Records contained in a dataset:
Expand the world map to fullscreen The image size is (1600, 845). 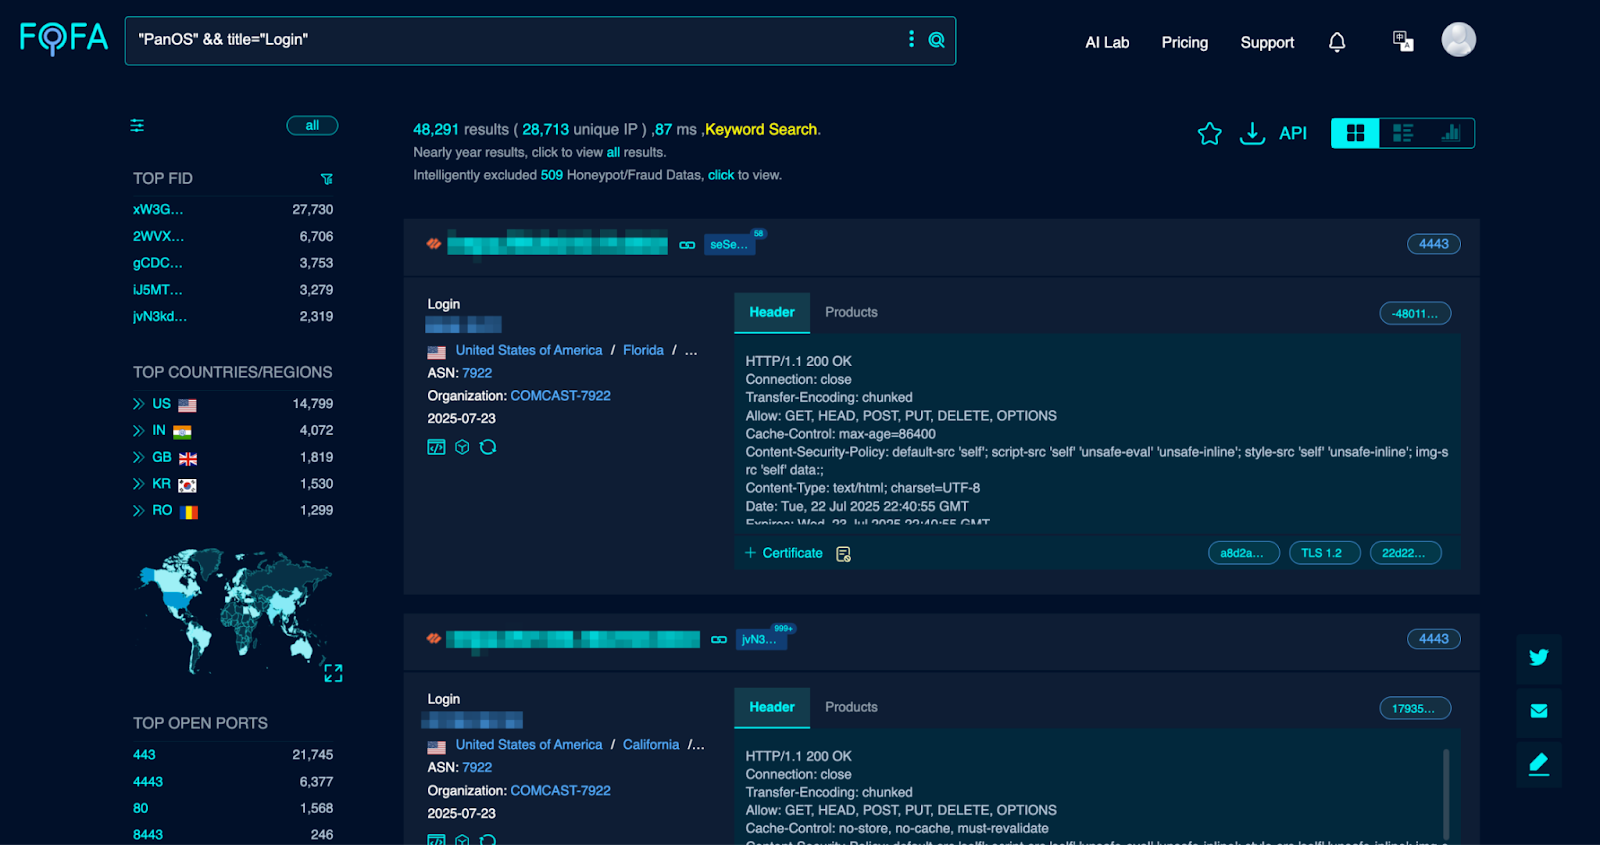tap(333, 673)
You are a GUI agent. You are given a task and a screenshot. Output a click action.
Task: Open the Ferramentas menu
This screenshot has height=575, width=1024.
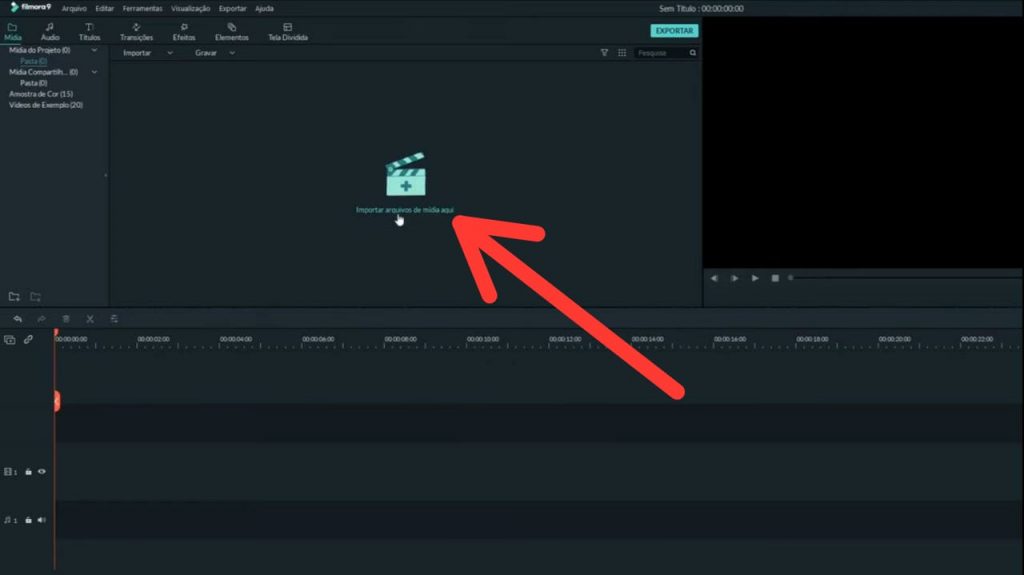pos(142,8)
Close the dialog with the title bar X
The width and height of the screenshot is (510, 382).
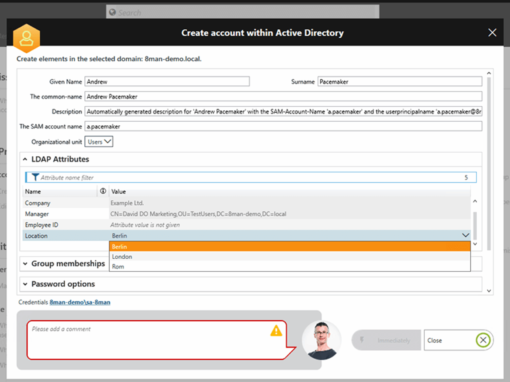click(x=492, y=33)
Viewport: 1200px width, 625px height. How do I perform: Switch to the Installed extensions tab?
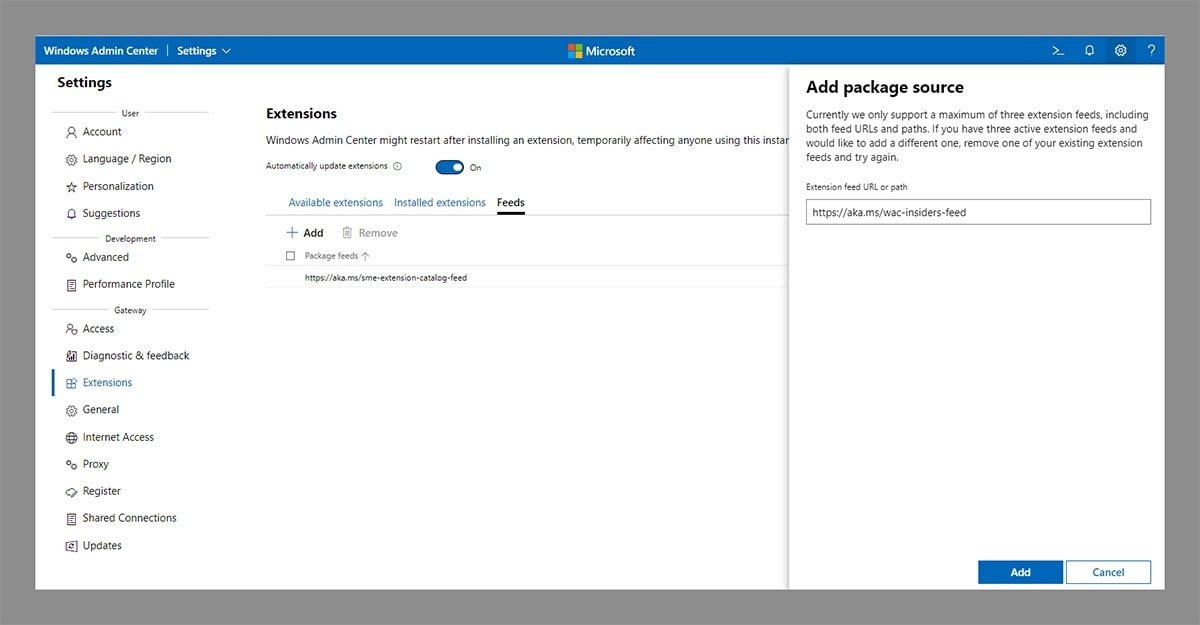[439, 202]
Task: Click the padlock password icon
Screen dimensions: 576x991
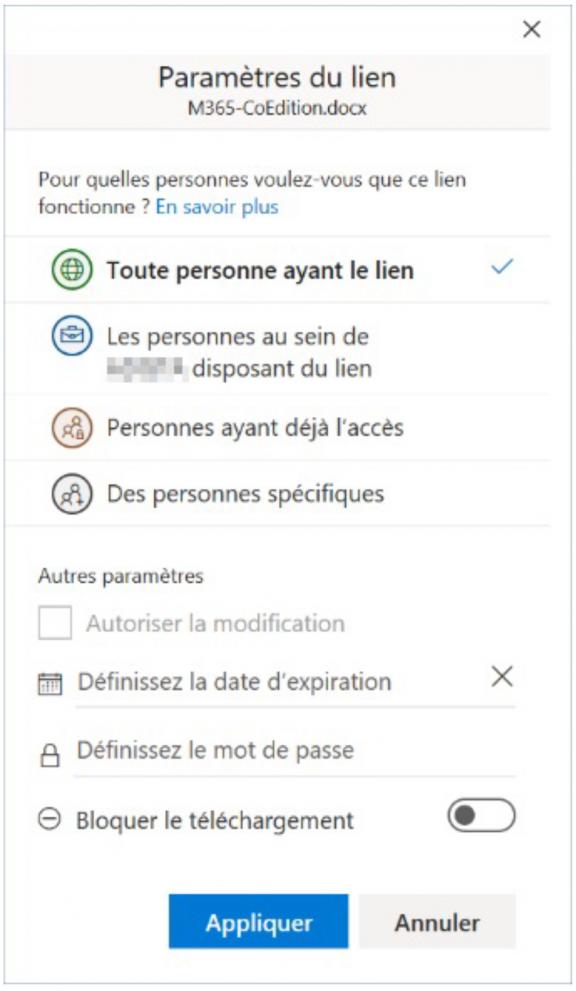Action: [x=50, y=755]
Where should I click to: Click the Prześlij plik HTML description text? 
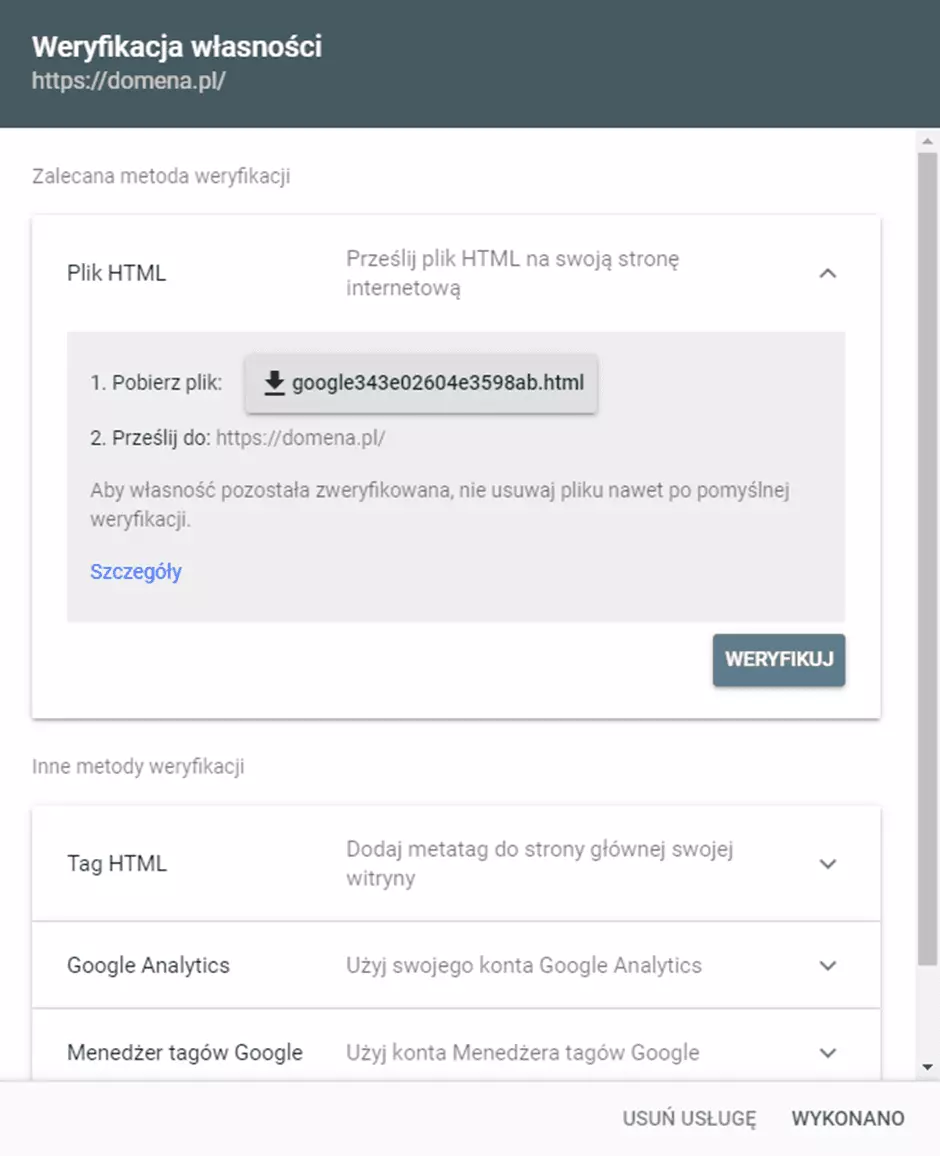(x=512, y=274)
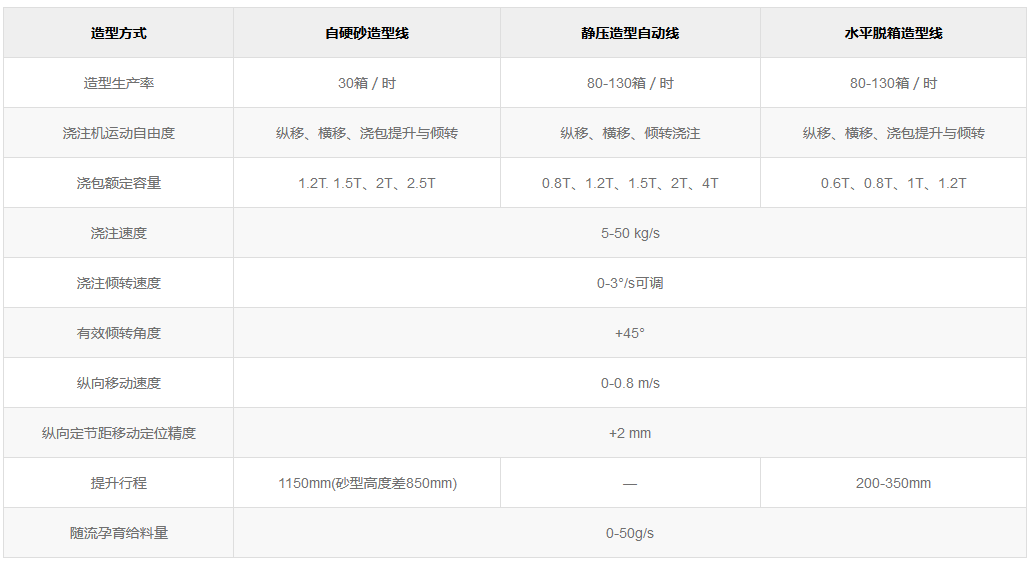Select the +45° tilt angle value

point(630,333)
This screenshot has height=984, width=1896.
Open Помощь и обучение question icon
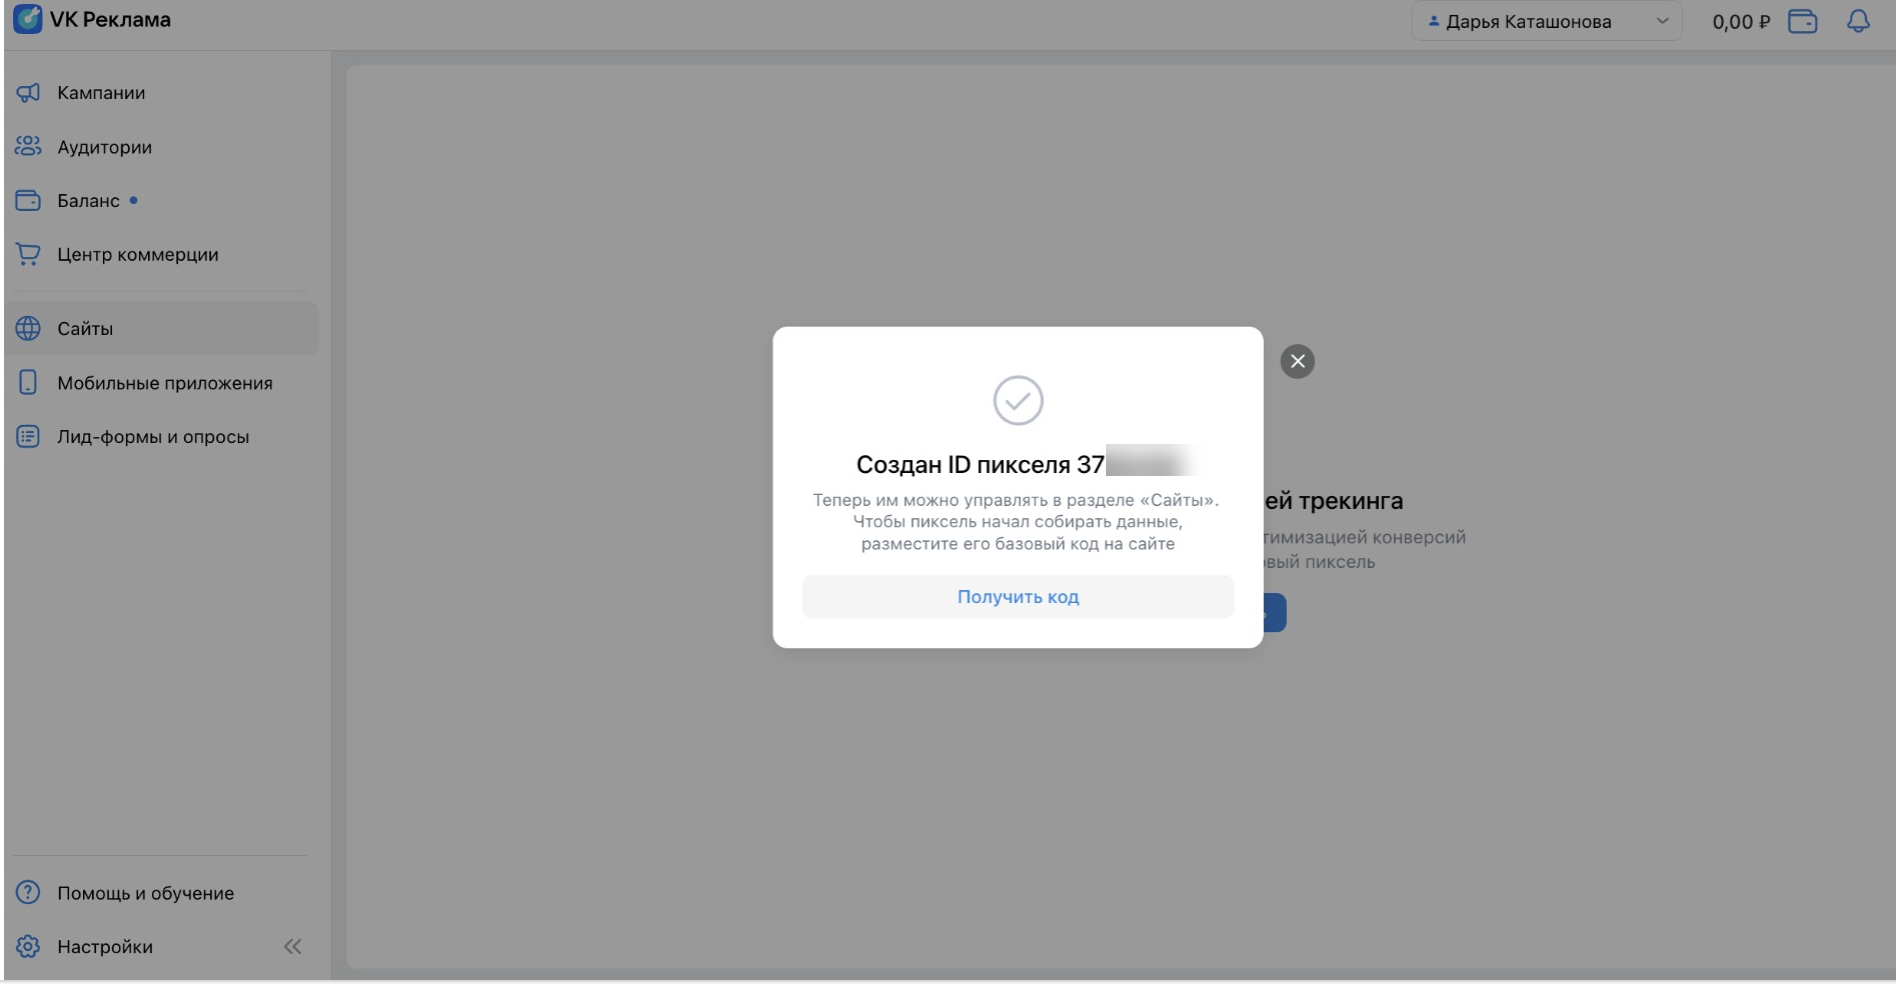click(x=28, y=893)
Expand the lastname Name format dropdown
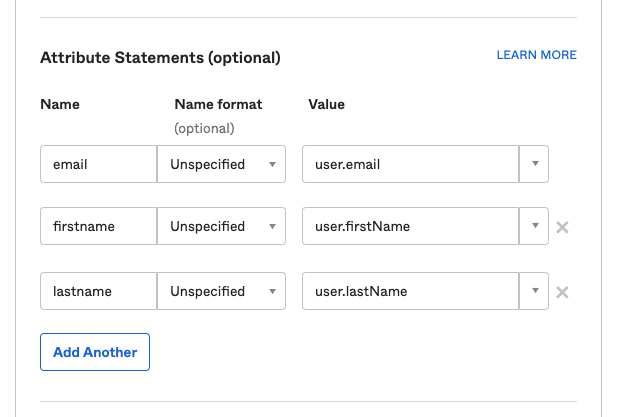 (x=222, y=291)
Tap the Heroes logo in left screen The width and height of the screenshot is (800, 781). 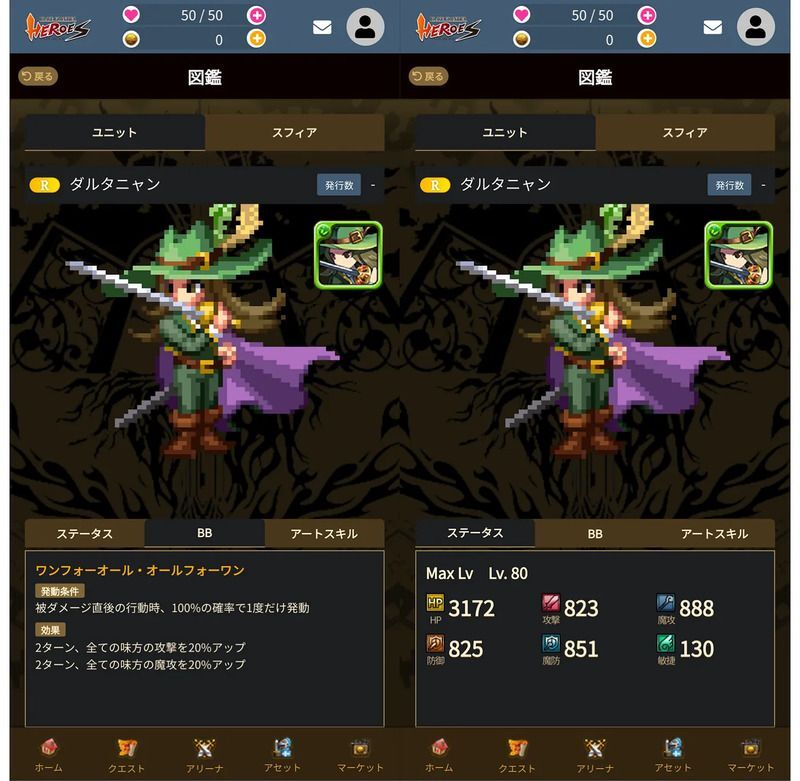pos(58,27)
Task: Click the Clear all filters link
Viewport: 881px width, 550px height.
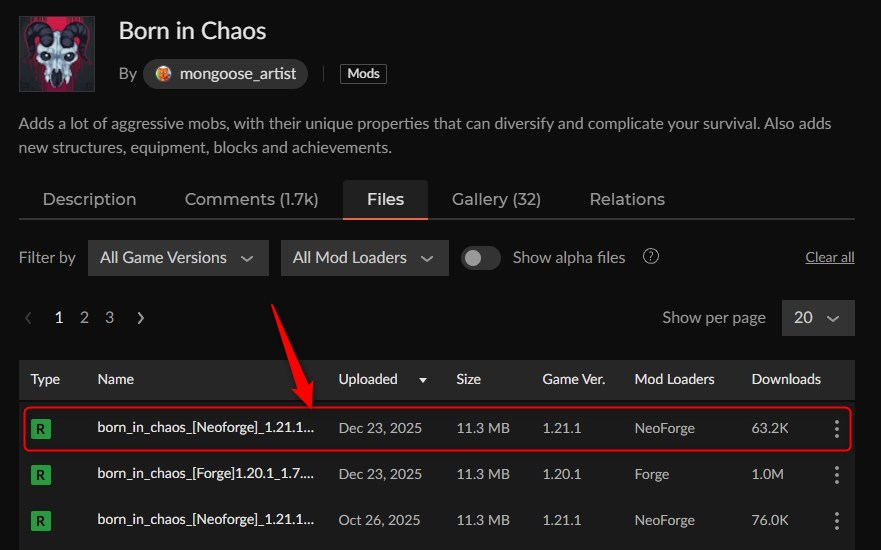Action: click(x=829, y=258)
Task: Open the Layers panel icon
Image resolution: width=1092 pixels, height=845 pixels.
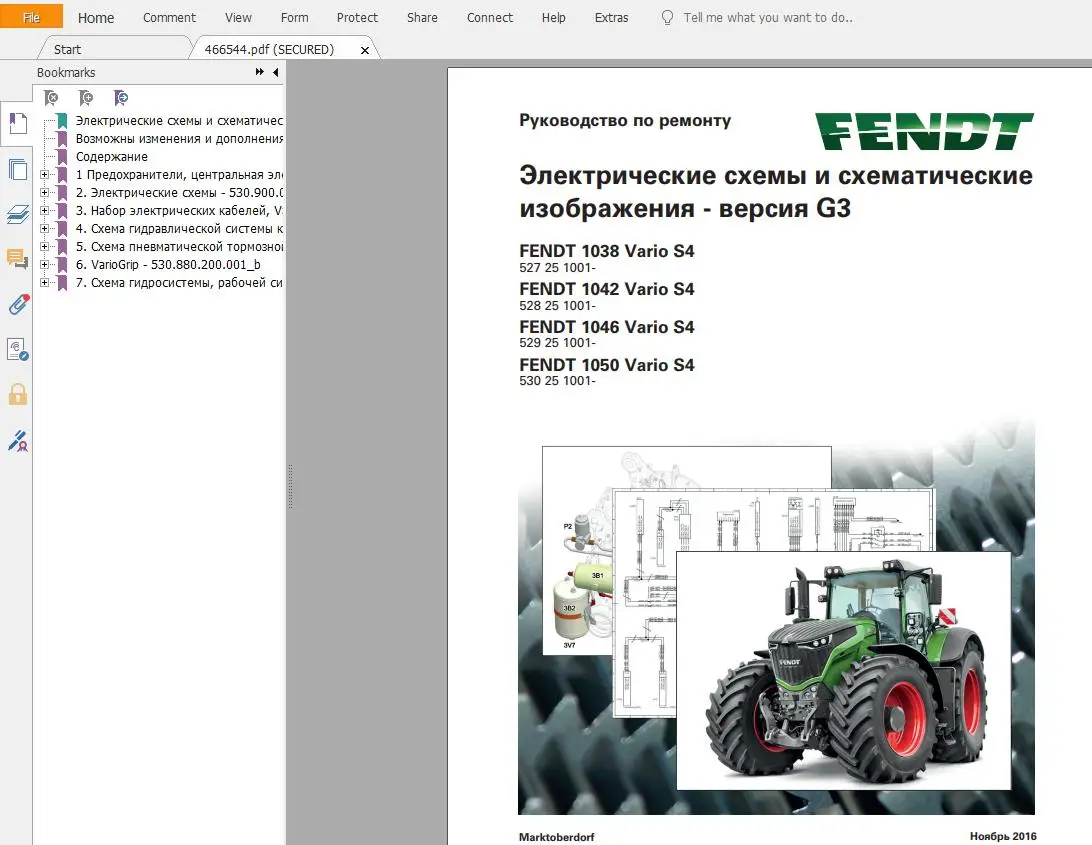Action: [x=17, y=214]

What needs to be done: Please copy exactly the lines from the one containing "Image resolution: width=1092" through the last line of the records above, both included, and leave out any pictures.

Task result:
Image resolution: width=1092 pixels, height=845 pixels.
Action: [x=17, y=214]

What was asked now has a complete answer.